Was wie eine spezielle App für die Kontrolle der ARD-Mediathek aussieht, ist in Wahrheit ein universell einsetzbares Steuerungssystem für Smart-TVs. Egal ob Tablet, iPhone oder PC: Jeder Internet-Browser lässt sich über das System des IRT mit entsprechend ausgerüsteten HbbTV-Angeboten verbinden. Weder das TV-Gerät noch sein Partner-Device benötigen dafür spezielle besonderen Fähigkeiten, nur das HbbTV-Angebot muss für die Kopplung ausgelegt sein.

In einer zweiten Demo-Anwendung steuert das iPad die HbbTV-Seiten des Fernsehsenders des RBB. Dabei kann man auf dem TV und dem Tablet die jeweils gleichen Inhalte anschauen. Oder man schmökert ausschließlich auf dem Tablet in den HbbTV-Infos, während auf dem TV-Schirm das Fernsehprogramm in voller Größe läuft. Seiten, die vielleicht auch den Rest der vorm Fernseher versammelten Familie interessieren, lassen sich per Fingertippen auf den TV beamen – und nach der Lektüre auch wieder weg klicken. All das passiert ausschließlich über den Tablet-, Smartphone- oder PC-Browser. Das Institut für Rundfunktechnik in München (IRT) hat dieses System für die HbbTV-Steuerung entwickelt und erprobt es derzeit in Demo-Anwendungen. Gut möglich, dass es bald auch ins HbbTV-Angebot des einen oder anderen Senders integriert wird.

HbbTV findet Lokalsender
Bereits voll im Betrieb befindet sich eine HbbTV-Seite der besonderen Art: Das Lokal-TV-Portal bietet eine Übersicht über lokale private TV-Sender – derzeit für Bayern und Baden-Württemberg.
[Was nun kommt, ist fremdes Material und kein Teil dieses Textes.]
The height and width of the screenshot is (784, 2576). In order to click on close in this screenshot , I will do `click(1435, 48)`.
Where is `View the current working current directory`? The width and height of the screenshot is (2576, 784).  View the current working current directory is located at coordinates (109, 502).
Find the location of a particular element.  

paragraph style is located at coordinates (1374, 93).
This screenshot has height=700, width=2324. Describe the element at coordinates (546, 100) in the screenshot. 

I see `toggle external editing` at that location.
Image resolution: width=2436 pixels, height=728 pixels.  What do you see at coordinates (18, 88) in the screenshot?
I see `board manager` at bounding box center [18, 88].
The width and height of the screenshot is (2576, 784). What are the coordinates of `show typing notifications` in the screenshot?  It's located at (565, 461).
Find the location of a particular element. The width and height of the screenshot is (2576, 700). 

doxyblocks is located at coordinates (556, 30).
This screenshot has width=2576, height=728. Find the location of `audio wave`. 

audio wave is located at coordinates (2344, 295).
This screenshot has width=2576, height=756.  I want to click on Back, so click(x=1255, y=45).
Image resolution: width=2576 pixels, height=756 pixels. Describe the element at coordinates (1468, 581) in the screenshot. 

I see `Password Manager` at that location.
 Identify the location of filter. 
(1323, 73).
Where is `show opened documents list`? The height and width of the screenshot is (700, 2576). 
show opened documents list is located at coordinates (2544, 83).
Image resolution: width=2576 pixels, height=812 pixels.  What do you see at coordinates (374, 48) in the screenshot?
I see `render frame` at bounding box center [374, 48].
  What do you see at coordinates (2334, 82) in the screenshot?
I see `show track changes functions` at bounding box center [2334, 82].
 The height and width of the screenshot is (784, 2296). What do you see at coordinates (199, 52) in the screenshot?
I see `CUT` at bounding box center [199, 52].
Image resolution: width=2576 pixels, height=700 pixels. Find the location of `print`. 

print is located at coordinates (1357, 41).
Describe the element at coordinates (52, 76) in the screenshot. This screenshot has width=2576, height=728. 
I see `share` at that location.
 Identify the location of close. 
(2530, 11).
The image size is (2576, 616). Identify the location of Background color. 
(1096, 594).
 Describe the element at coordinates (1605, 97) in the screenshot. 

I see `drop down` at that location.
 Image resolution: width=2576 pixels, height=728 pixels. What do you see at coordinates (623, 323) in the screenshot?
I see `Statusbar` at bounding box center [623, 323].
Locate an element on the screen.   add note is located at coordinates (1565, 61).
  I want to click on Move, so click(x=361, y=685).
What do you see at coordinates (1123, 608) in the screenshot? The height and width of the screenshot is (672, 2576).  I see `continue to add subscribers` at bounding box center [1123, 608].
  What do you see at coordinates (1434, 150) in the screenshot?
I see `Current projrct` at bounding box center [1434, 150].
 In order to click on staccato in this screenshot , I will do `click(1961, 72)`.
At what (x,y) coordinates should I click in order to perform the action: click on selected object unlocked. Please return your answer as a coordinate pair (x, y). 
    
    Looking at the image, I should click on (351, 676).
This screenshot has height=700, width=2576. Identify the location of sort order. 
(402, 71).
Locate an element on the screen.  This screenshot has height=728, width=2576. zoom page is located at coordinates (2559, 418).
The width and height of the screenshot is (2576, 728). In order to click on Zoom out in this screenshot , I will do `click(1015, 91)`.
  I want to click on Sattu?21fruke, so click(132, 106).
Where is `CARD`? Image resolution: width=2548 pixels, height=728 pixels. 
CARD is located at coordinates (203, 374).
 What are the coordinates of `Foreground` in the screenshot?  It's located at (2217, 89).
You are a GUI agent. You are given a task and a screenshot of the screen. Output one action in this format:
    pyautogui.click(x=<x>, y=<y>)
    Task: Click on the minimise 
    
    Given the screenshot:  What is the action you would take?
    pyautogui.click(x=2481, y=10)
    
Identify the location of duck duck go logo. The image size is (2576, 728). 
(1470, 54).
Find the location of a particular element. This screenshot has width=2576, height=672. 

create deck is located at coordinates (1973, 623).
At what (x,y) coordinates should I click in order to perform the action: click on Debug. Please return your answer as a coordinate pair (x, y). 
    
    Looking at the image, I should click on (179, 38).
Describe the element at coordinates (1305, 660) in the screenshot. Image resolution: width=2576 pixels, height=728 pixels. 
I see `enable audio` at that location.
Weitere Bundesländer sollen nach Aussage der Entwickler von der Bayerischen Medien Technik GmbH (BMT) folgen. Und so funktioniert das: Der Dienst besteht aus einem Satellitenkanal auf Astra (Transponder 11523, H, 22000 QPSK, TransponderID: 1021 ServiceID: 4690) sowie einer HbbTV-Anwendung, die auf passenden Geräten sofort nach dem Kanalaufruf automatisch startet. Nicht-HbbTV-Geräte zeigen auf dem Kanal Standbilder, welche die Funktion des Dienstes erklären. Die HbbTV-Seite verweist – nach Bundesländern sortiert – auf alle lokalen TV-Sender. Ruft man einen der Sender auf, dann schaltet der TV-Empfänger auf den jeweiligen Kanal um, sofern der gerade ein Programm ausstrahlt. Ist er inaktiv, was bei Lokalsendern recht häufig der Fall ist, dann zeigt die App die Sendezeiten des Kanals an. Laut Softwareingenieur und Mitentwickler Christian Krapp von BMT soll die HbbTV-App künftig um Streamingangebote erweitert werden, so dass sie dann in den Sendepausen etwa das zuletzt ausgestrahlte Programm zeigen kann – und sogar Online-Lokalkanäle, die gar nicht via Satellit auf Sendung sind.

HbbTV via Satellit
Satellitenbetreiber SES Astra hat kürzlich noch eine HbbTV-Variante ins Leben gerufen: Den Daten-Empfang via Satellit. Dabei werden die Basisinformationen eines HbbTV-Portals nicht wie üblich per Internet zum TV-Gerät übertragen, sondern zusammen mit dem TV-Signal via Satellit. So lassen sich alle Grund-Bestandteile des HbbTV-Portals auch auf Geräten sehen, die gar nicht mit dem Internet verbunden sind. SES Astra spricht dabei von einem „Datenkarussell” auf der Senderseite, das die Inhalte des jeweiligen HbbTV-Angebotes ständig wiederholt sendet – ähnlich dem bisherigen Videotext. Allerdings werden so nicht alle Daten und Funktionen übertragen. Videos und interaktive Elemente – etwas eine Suchfunktion – lassen sich nur mit einer echten Internetverbindung darstellen. Ersteres wegen der Datenmenge, Zweiteres wegen des notwendigen Daten-Rückkanals. SES Astra selbst hat die HbbTV-Ausstrahlung über ein Datenkarussell bislang bei Sport1 und Sport1 HD sowie den Shopping-Sendern HSE24 und Sonnenklar TV umgesetzt. Doch auch andere Sender nutzen diese Technik, um ihre HbbTV-Portale in einer Basisausführung via Satellit zu übertragen. Neuerdings übertragen zum Beispiel auch „Das Erste” und die meisten dritten Programme der ARD ihr HbbTV-Angebot via Satellit.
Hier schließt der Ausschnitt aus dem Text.